— START OF Task material —
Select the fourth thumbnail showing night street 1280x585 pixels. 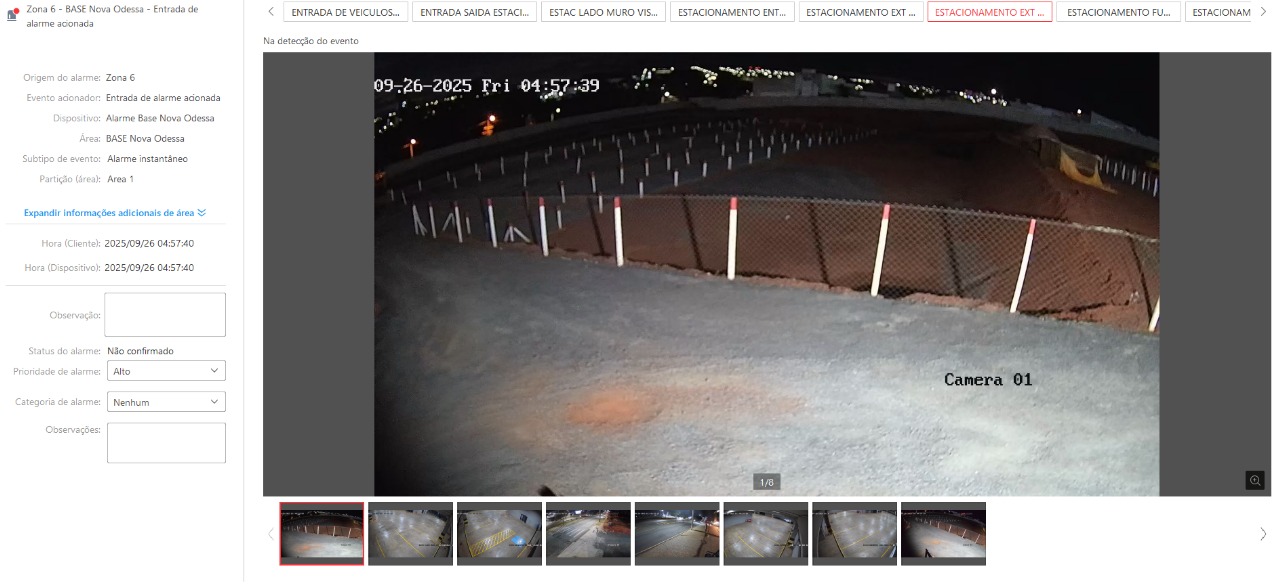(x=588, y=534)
— END OF Task material —
— START OF Task material —
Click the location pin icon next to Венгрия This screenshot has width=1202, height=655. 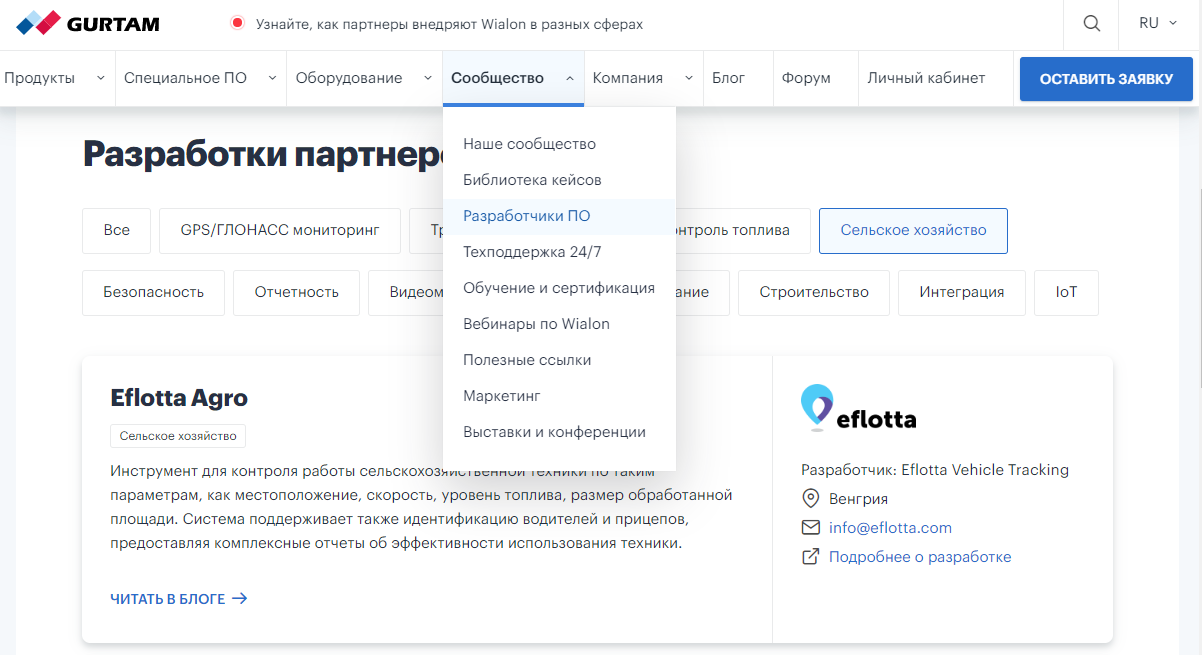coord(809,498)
— END OF Task material —
— START OF Task material —
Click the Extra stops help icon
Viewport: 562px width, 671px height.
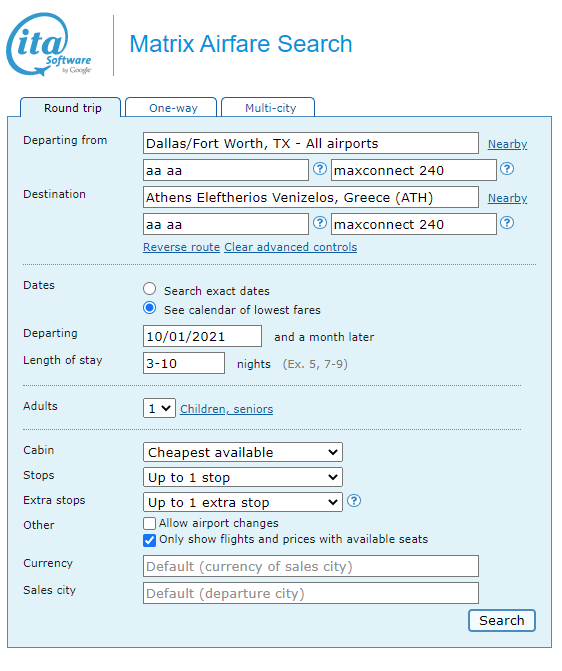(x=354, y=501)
— END OF Task material —
What to do
Reproduce the lines from the one containing "Click the Extra stops help icon" up to and including the one containing "(x=354, y=501)", leaving the pictures out of your answer.

Full answer
Click the Extra stops help icon
Viewport: 562px width, 671px height.
(x=354, y=501)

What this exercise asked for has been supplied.